Study material →
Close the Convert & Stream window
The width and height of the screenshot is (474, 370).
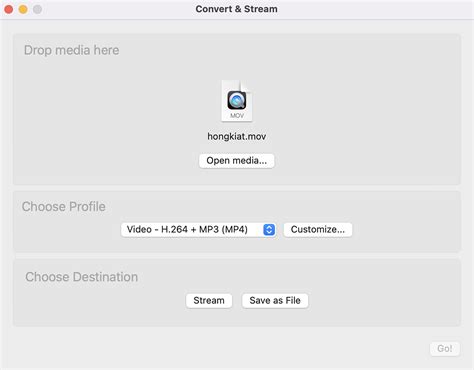9,9
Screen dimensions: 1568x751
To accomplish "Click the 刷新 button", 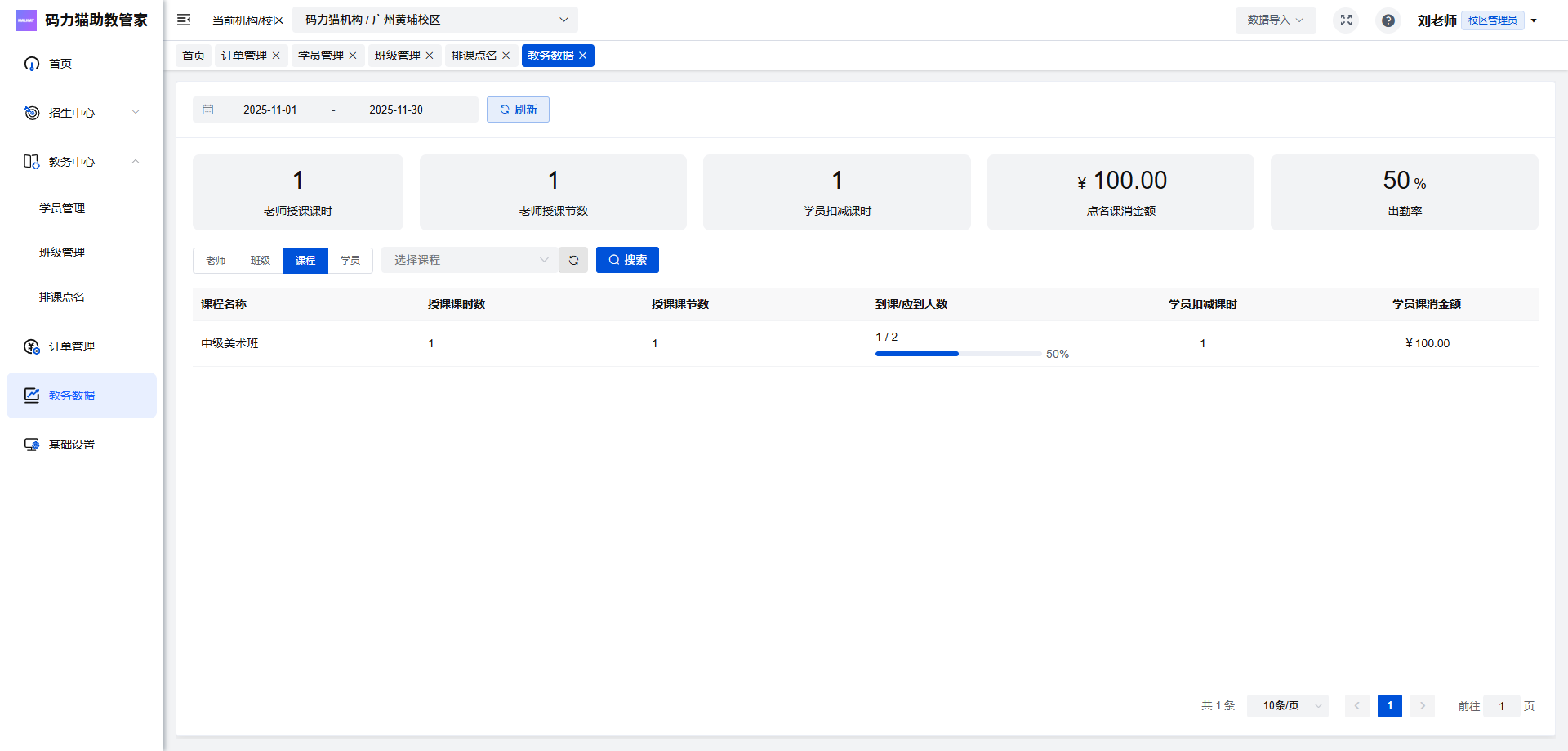I will (518, 110).
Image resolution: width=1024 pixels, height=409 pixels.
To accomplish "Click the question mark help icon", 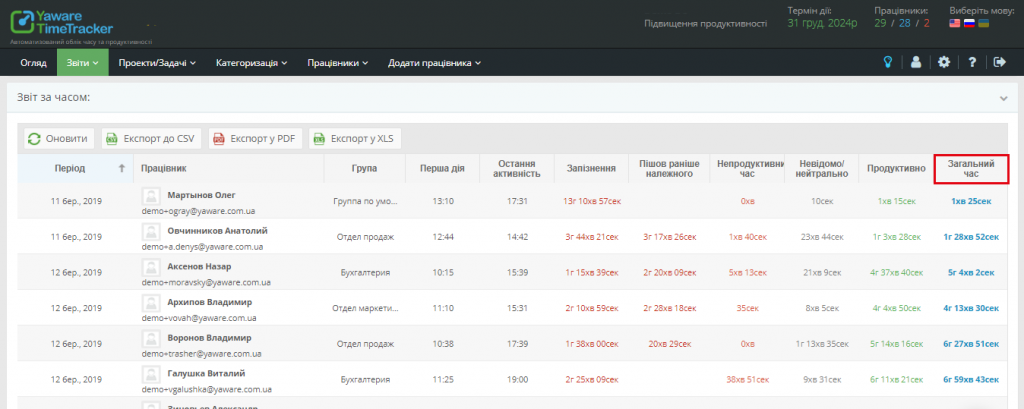I will pyautogui.click(x=972, y=62).
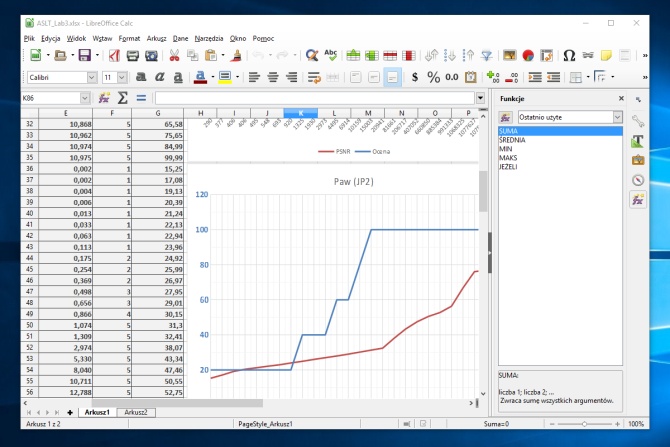Click the Sum sigma icon

[123, 98]
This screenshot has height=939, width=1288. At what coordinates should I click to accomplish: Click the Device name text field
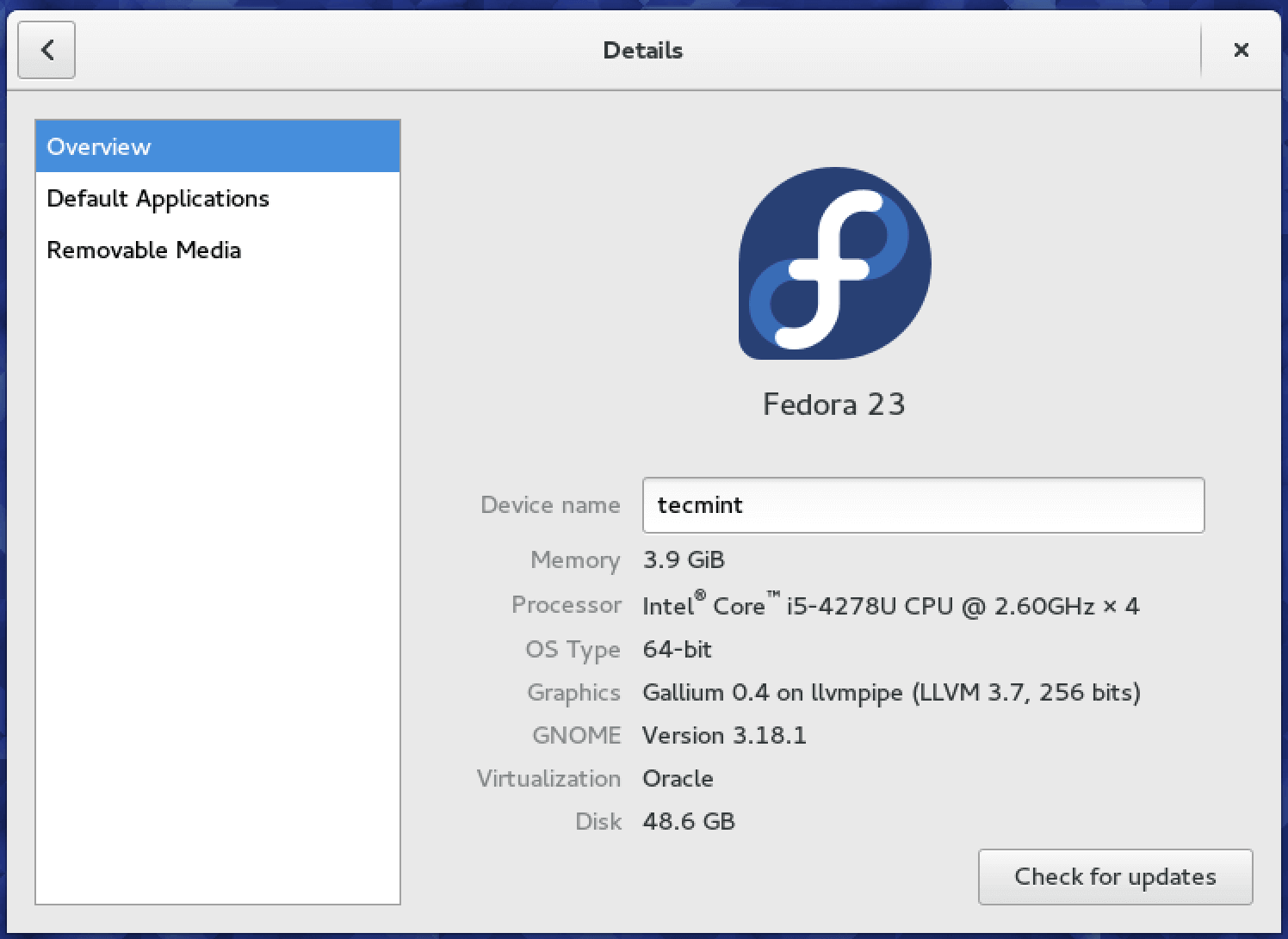pyautogui.click(x=923, y=505)
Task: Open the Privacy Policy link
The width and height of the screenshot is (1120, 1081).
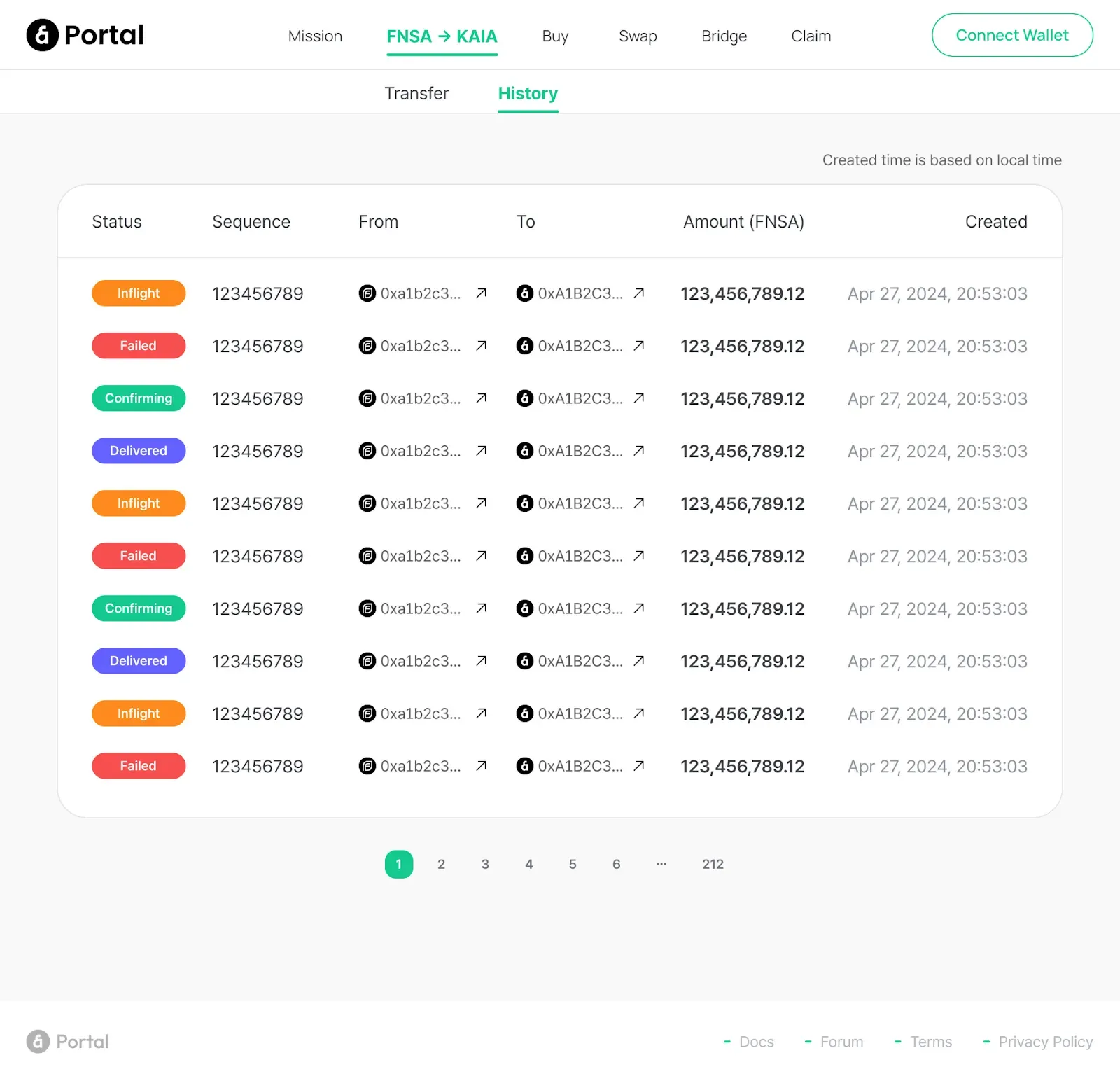Action: coord(1045,1042)
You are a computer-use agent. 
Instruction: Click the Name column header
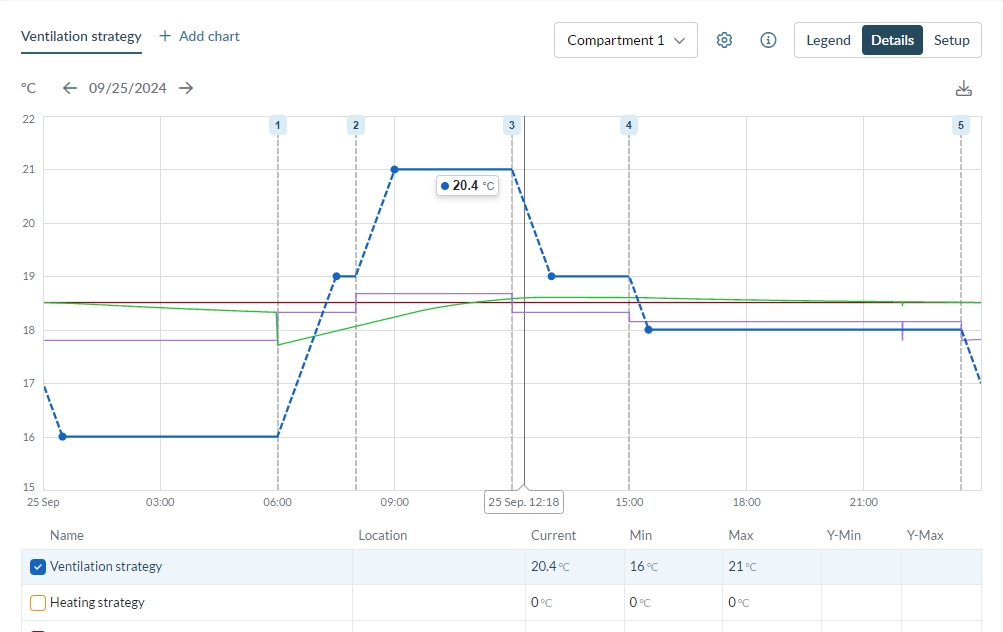click(67, 535)
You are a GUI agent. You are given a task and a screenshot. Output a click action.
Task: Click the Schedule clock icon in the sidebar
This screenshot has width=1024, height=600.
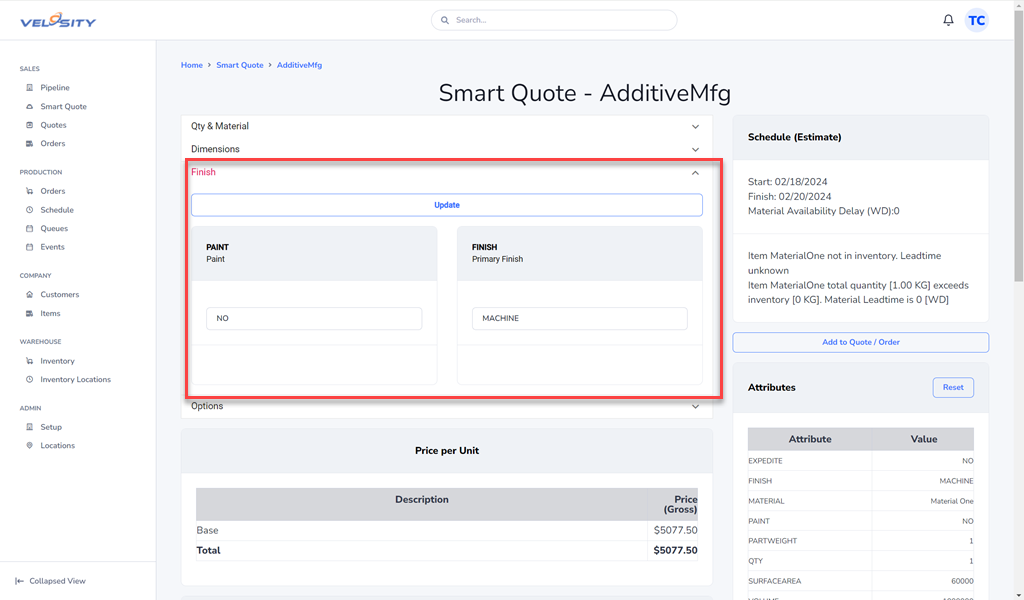[30, 210]
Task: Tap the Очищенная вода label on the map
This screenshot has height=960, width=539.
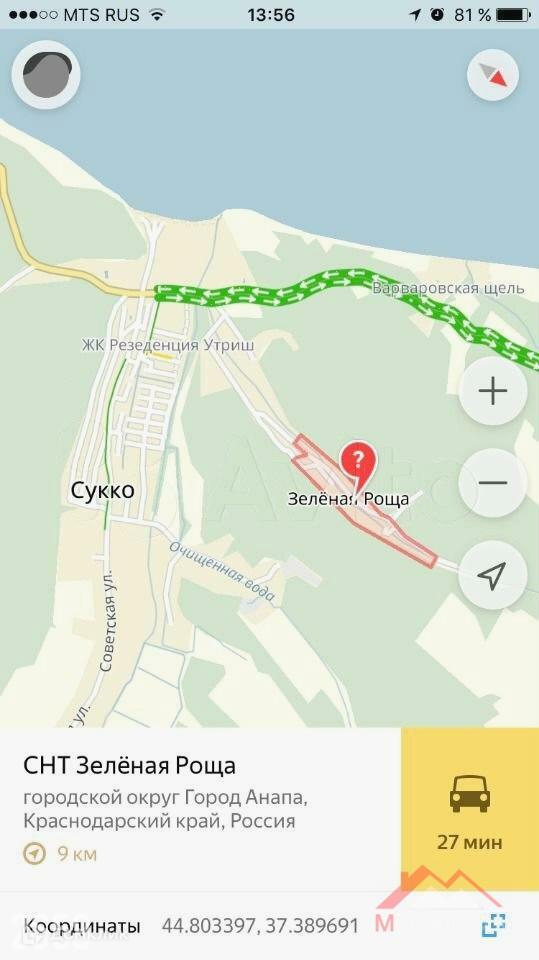Action: click(222, 571)
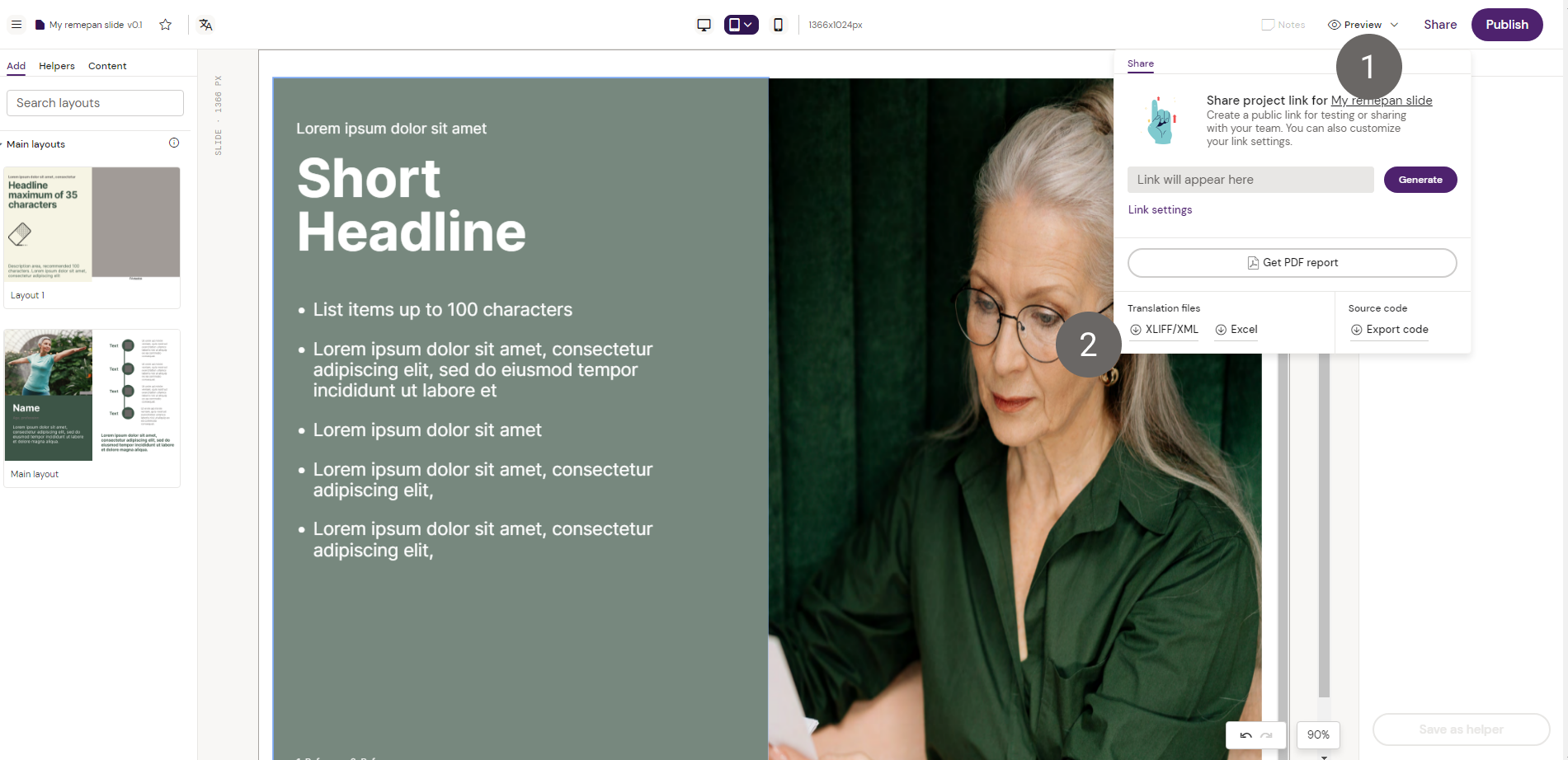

Requirement →
Copy the lines above exactly, starting with the line that contains "Task: Open the Privacy Policy link" and ending with the line that contains "You are a GUI", and leave out any pictures.

Answer to this task →
Task: Open the Privacy Policy link
The width and height of the screenshot is (1120, 1081).
Action: coord(1045,1042)
You are a computer-use agent. 
Instruction: Click the Name column header
click(67, 535)
You are a GUI agent. You are given a task and a screenshot. Output a click action.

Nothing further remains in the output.